GreyhoundG1rl · 17/03/2021 17:55

A truth doesn't need to be correct. It does not need to be proven. All it needs is the person saying it to believe it to be so. It is then a truthful statement.
You've described a belief; not truth.

ODFOx · 17/03/2021 18:06

@GreyhoundG1rl

A truth doesn't need to be correct. It does not need to be proven. All it needs is the person saying it to believe it to be so. It is then a truthful statement. You've described a belief; not truth.
Yes. But sometimes one can the telling the truth and still be incorrect. Truth is not fact. A belief can be a truth.

Thus 'an individual's truth' is what they believe to be true but isn't necessarily fact.

GreyhoundG1rl · 17/03/2021 18:08

No, an incorrect belief is not truth. Imagining it to be true makes it an error, not "your truth".

hannayeah · 17/03/2021 18:16

In the movie “Midnight in the Garden of Good and Evil” there is a trans performer, The Lady Chablis, who refers to her penis as her “T” or her “Truth”.

This is what I think of when someone says they are going to share their “truth”. Grin

*Chablis was a real person and played herself in the movie. If you haven’t seen it, I highly recommend.

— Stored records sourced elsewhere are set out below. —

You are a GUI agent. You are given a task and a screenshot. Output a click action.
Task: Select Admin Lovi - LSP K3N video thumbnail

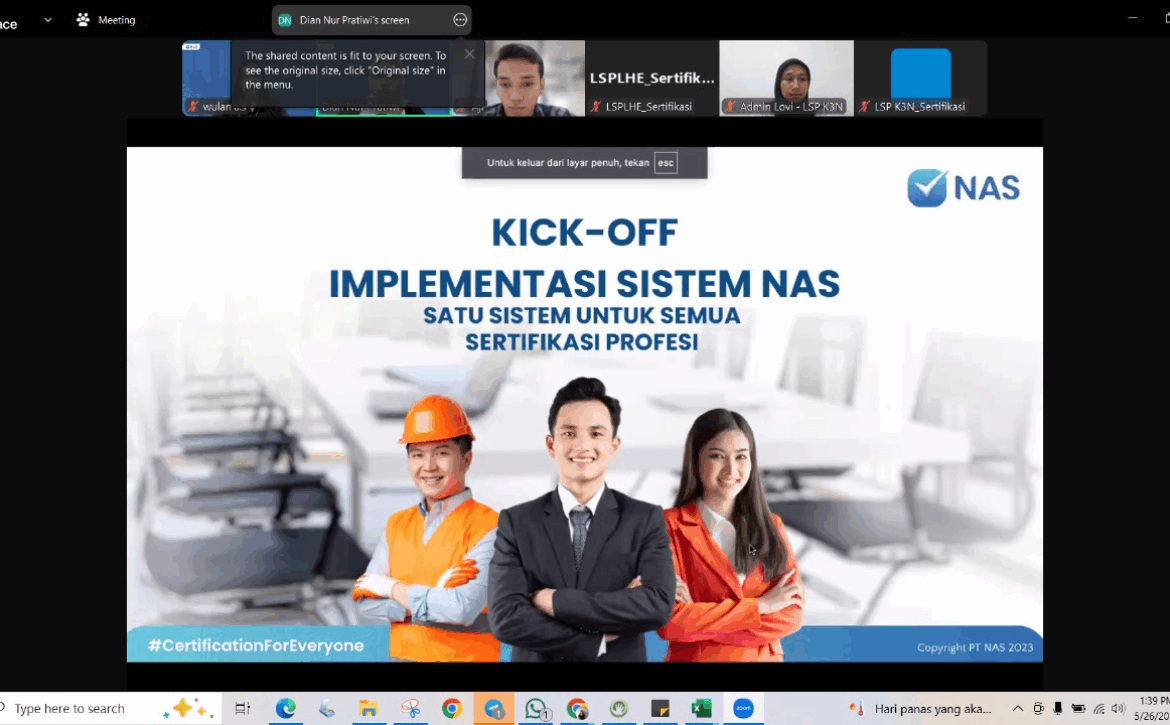coord(786,78)
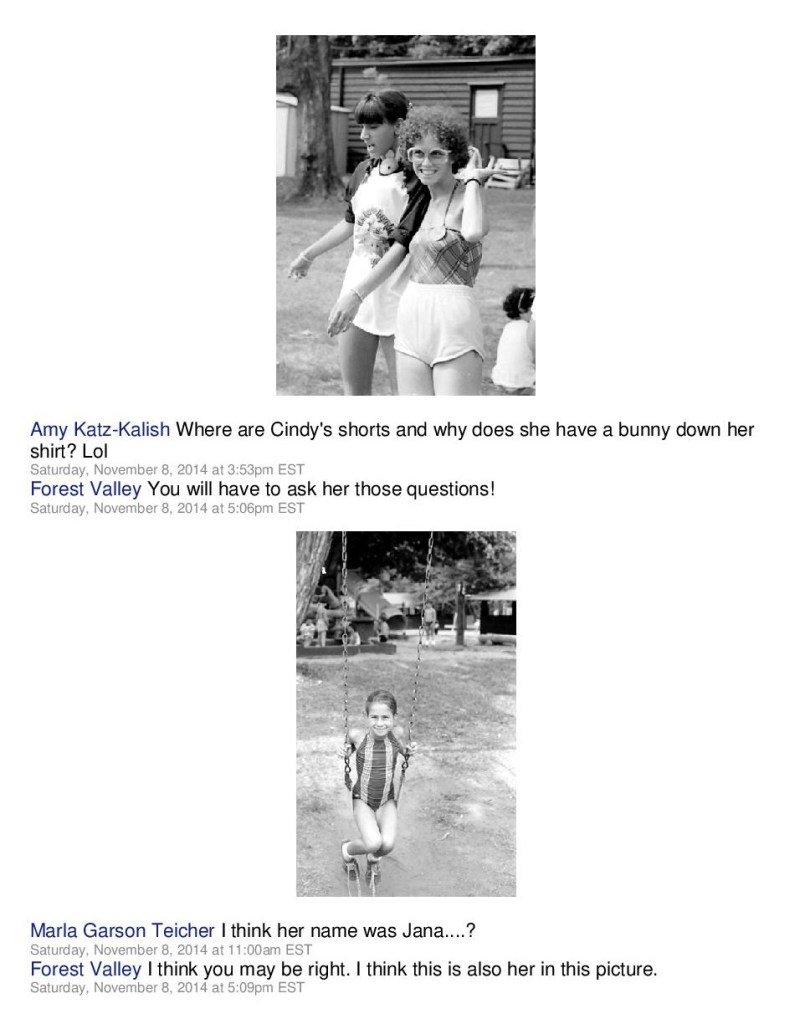Screen dimensions: 805x1024
Task: Click the 5:06pm EST comment timestamp
Action: [167, 508]
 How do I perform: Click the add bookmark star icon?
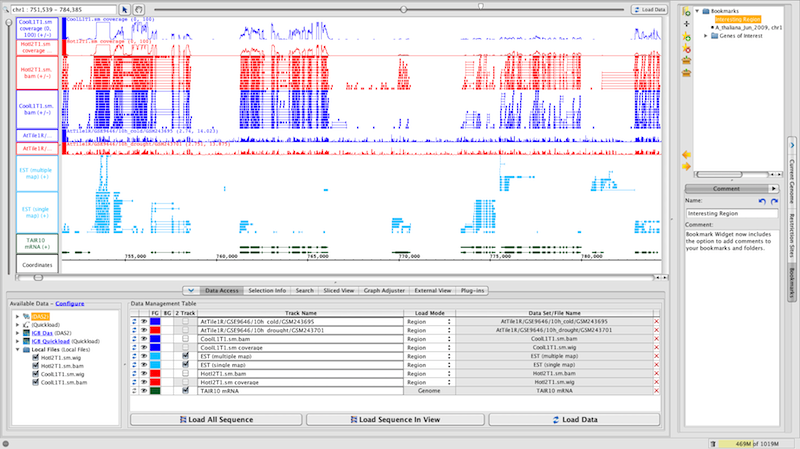[686, 36]
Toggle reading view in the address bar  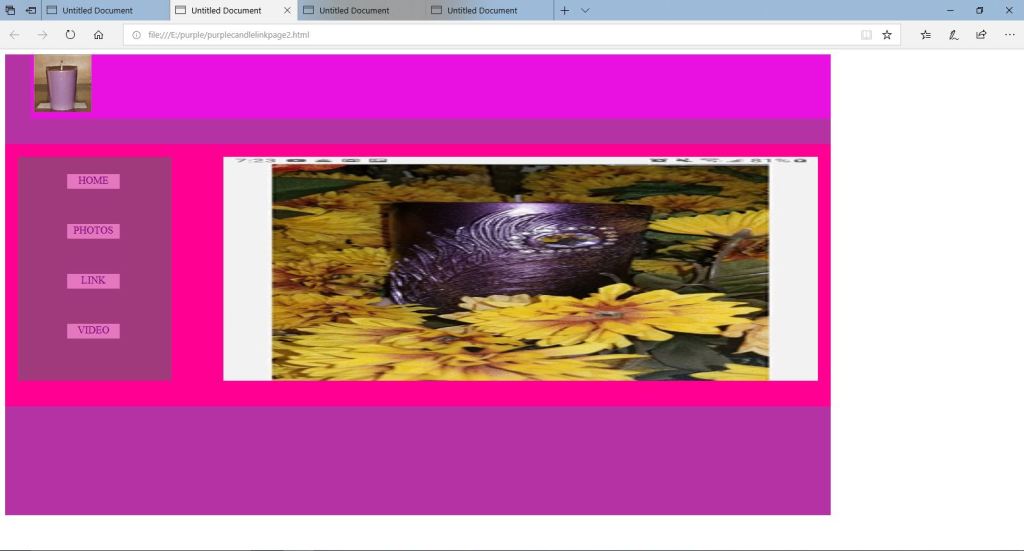click(x=866, y=34)
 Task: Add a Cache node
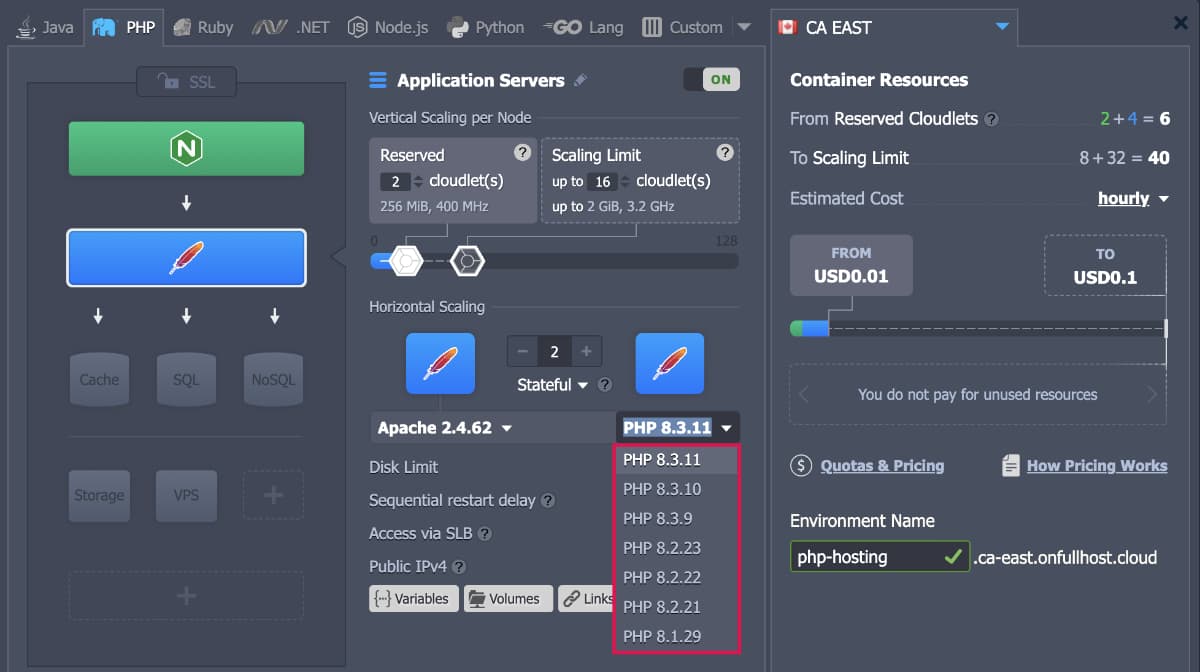pos(99,379)
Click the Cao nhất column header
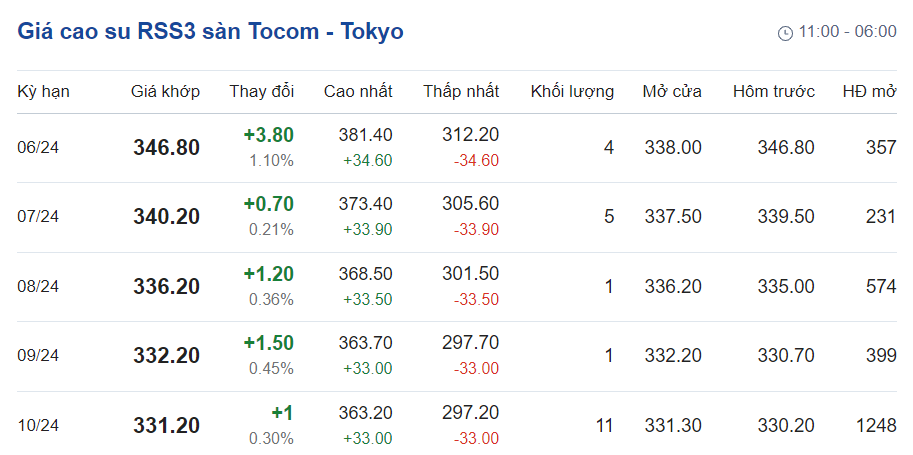913x455 pixels. [x=358, y=92]
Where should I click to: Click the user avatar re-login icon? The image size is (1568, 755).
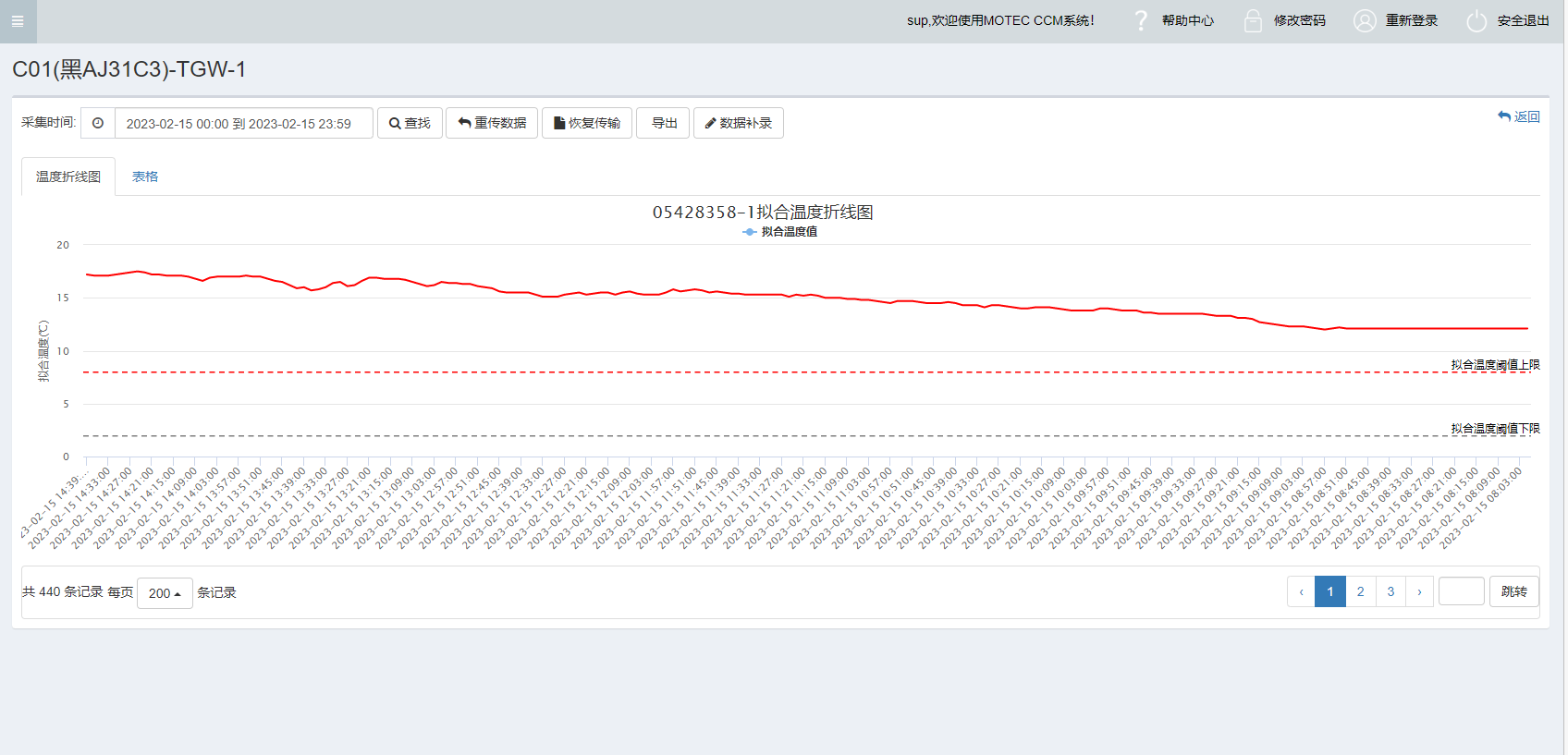(x=1364, y=20)
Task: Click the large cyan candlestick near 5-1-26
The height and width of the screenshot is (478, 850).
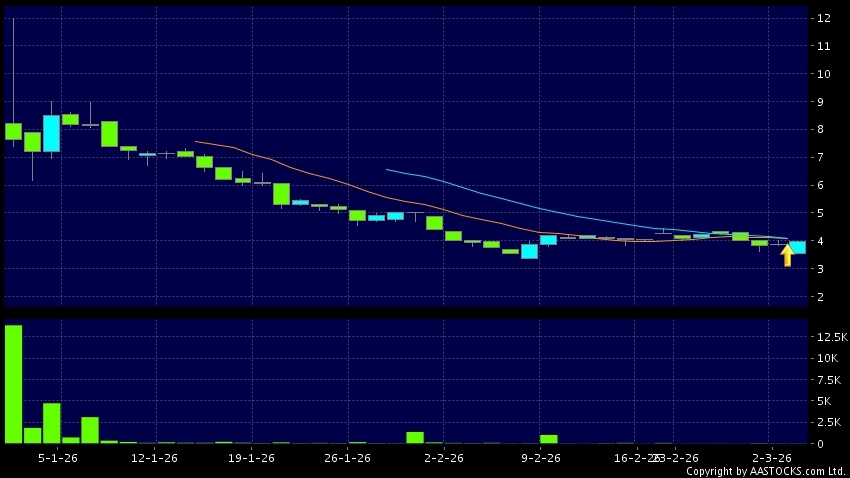Action: click(51, 133)
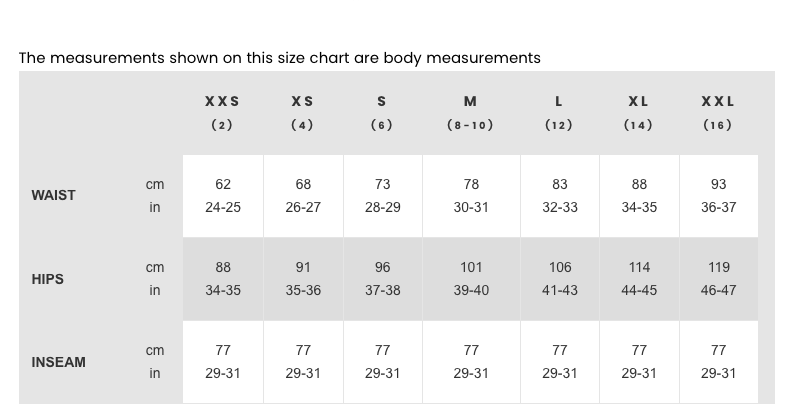This screenshot has height=418, width=793.
Task: Select the HIPS row label
Action: 47,279
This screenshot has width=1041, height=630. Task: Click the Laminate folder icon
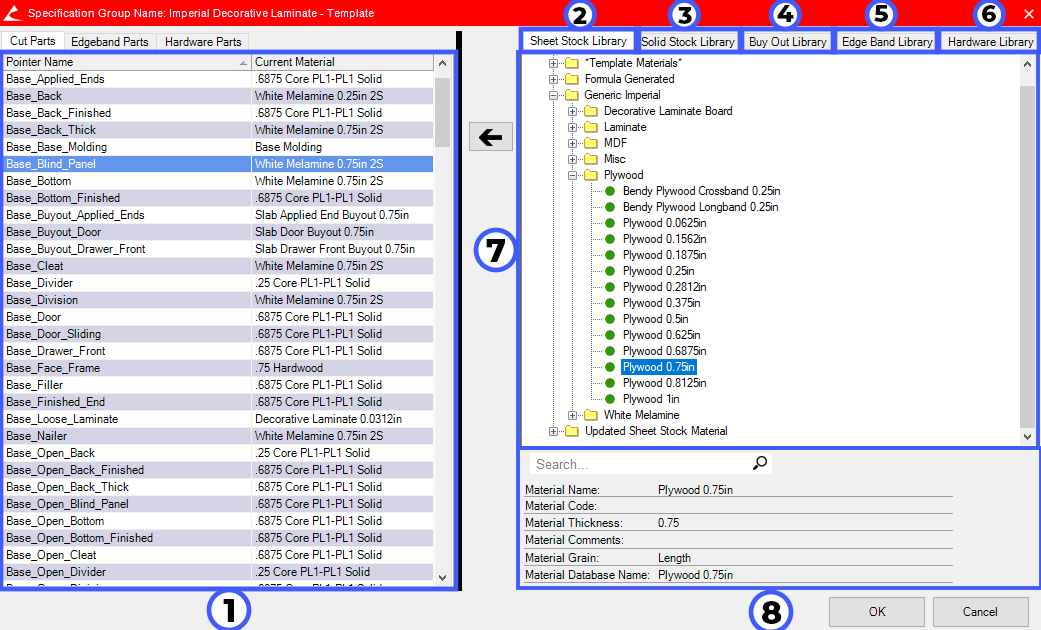591,127
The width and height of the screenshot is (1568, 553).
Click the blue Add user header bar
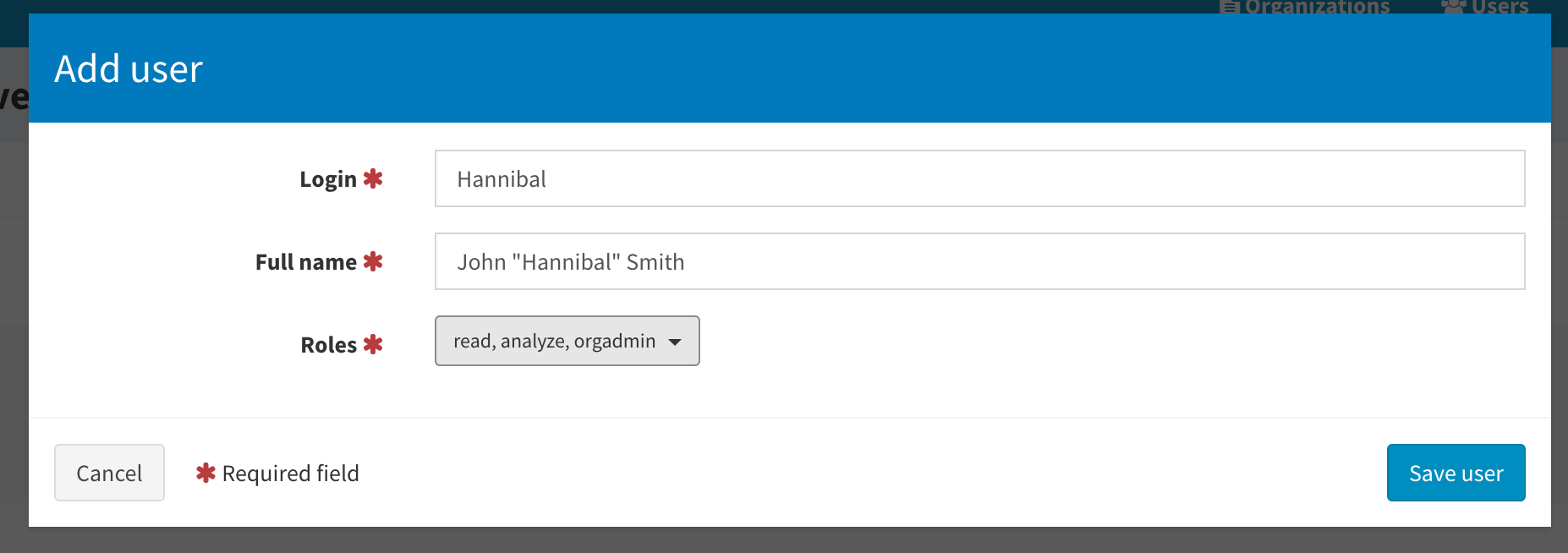pyautogui.click(x=846, y=68)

tangerinelollipop · 17/03/2021 18:52

As per the dictionary definition:

truth=that which is true or in accordance with fact or reality

true=in accordance with fact or reality

ChardonnaysPetDragon · 17/03/2021 19:35

Yes. But sometimes one can the telling the truth and still be incorrect.

How so?

apalledandshocked · 18/03/2021 05:32

@ODFOx thats just sophistry though. First of all, if "truth" is the opposite of a lie then what is a lie (And do NOT say a lie is something which is untrue. That is nonsense).
Secondly, it is completely possible to believe a lie. In which case, it mat be what you sincerly believe but it is still not true, it is a lie. You may not be deliberately lying (arguably to "lie" is an act that includes both the intention and the act itself), but you are still spreading lies.
Thirdly, a million people can believe something and it can still be a lie. This matters because it can be about big things. e.g. Trump might sincerly believe Obama was born in Africa. That doesnt make it true. Or (and I am not being goady, this is a genuine problem with this kind of thinking). I might genuinely, sincerly believe the holocaust never happened and that 6 million Jewish people were not killed. That does not make it true. It did happen. If I deseminate that information to others I am spreading a dangerous lie.

In terms of emotional v logical. I actually think that kind of "alternative" facts stuff is used by those who are manipulative minded rather than emotionally minded. (I am not talking about the term "my truth" itself, which I think is just used more by Americans than English people. Using it doesnt make someone manipulative.)